Summary
Antiphospholipid antibody syndrome (APS) is an autoimmune disease characterised by a combination of vascular thrombosis and/or pregnancy-related complications and the long-term presence of antibodies directed against phospholipids, i.e. circulating anticoagulant and/or anticardiolipin antibodies and/or antiβ2 glycoprotein 1 antibodies. The disease may occur alone (primary APS) or combined with another disease (secondary APS), i.e. generally systemic lupus erythematosus. Thrombosis most often affects the veins of the legs (phlebitis) and the arteries of the brain (stroke). The most common dermatologic manifestation is livedo (mottling). Other manifestations may also be observed such as a decrease in platelet levels, heart valve abnormalities, and renal or brain diseases. Anticoagulant treatment must be instituted as soon as thrombosis is diagnosed.

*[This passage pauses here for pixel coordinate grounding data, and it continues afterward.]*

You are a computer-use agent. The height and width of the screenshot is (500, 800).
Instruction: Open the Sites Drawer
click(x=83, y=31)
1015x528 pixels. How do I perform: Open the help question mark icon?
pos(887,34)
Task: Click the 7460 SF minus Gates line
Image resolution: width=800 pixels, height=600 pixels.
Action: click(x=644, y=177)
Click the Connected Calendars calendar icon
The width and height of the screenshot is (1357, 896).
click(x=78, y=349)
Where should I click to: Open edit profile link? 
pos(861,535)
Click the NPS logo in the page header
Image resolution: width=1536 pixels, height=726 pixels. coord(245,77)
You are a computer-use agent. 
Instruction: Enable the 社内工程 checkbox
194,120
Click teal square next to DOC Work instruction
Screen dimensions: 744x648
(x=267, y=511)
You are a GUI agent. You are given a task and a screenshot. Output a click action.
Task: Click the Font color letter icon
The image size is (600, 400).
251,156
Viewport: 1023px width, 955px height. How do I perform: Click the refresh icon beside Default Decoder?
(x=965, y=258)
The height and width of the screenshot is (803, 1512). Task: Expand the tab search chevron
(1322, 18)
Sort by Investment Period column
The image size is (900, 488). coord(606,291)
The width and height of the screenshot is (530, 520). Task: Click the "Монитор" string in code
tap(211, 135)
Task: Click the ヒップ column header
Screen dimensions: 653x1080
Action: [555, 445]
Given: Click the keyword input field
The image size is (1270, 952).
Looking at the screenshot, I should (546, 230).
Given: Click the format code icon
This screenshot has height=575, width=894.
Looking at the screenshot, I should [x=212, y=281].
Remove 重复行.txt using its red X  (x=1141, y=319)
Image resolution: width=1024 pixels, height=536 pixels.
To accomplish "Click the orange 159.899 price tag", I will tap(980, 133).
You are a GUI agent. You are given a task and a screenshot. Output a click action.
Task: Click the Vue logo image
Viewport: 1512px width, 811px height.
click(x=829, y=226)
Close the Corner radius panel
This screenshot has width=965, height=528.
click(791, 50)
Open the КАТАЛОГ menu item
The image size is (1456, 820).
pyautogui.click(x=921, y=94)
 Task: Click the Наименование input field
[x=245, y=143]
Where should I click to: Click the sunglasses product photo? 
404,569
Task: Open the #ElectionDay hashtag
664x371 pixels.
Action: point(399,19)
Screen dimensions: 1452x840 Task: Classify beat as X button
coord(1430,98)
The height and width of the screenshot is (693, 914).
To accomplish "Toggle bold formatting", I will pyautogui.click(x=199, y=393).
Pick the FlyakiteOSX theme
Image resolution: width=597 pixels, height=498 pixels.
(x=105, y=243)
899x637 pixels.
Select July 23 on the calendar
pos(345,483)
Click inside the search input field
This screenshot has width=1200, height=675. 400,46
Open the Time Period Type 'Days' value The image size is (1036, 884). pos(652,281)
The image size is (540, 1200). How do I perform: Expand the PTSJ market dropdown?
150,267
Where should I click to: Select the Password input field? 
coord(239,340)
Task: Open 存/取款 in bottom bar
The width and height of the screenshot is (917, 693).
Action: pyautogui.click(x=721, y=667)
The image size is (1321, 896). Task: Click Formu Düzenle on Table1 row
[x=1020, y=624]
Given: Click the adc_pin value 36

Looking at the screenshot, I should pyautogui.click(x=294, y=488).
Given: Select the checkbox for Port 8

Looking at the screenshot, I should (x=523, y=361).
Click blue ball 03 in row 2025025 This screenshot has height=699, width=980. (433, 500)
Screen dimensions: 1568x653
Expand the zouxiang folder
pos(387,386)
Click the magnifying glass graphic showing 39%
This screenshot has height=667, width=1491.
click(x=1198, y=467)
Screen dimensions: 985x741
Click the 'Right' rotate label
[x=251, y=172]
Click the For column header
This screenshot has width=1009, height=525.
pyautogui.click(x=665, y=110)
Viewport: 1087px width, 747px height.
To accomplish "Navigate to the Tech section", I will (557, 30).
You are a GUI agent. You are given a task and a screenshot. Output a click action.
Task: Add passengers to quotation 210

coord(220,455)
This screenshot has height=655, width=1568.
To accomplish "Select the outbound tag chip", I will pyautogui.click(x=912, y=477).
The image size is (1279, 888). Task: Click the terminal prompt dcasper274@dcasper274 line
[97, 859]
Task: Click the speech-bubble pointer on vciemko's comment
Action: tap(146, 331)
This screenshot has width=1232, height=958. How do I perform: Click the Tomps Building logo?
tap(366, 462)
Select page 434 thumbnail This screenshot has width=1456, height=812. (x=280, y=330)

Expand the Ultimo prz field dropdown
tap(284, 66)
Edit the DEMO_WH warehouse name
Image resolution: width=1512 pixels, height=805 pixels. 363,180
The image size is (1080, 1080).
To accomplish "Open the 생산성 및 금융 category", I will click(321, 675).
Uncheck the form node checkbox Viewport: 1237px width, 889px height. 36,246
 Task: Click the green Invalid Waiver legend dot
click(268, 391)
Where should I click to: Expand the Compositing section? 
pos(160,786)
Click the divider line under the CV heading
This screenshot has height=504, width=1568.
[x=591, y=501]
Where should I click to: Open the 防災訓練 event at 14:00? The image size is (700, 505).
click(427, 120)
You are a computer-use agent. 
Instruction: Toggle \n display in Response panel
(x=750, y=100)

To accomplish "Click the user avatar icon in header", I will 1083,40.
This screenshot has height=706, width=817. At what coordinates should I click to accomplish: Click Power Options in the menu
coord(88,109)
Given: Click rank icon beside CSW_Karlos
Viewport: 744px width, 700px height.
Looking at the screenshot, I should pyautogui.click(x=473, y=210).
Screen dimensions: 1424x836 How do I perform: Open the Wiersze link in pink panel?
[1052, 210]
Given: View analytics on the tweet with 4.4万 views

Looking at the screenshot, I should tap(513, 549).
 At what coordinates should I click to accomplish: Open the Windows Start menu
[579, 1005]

Given the important risk of recurrence of thrombosis, it is recommended that patients with APS be given long-term preventive antithrombotic treatment, which is often administered for life in the absence of contraindications. Venous thrombosis is treated with vitamin K antagonists (VKA) with a target INR between 2 and 3. Management of ischemic stroke is the subject of discussion, although most teams propose VKA treatment with a target INR > 3.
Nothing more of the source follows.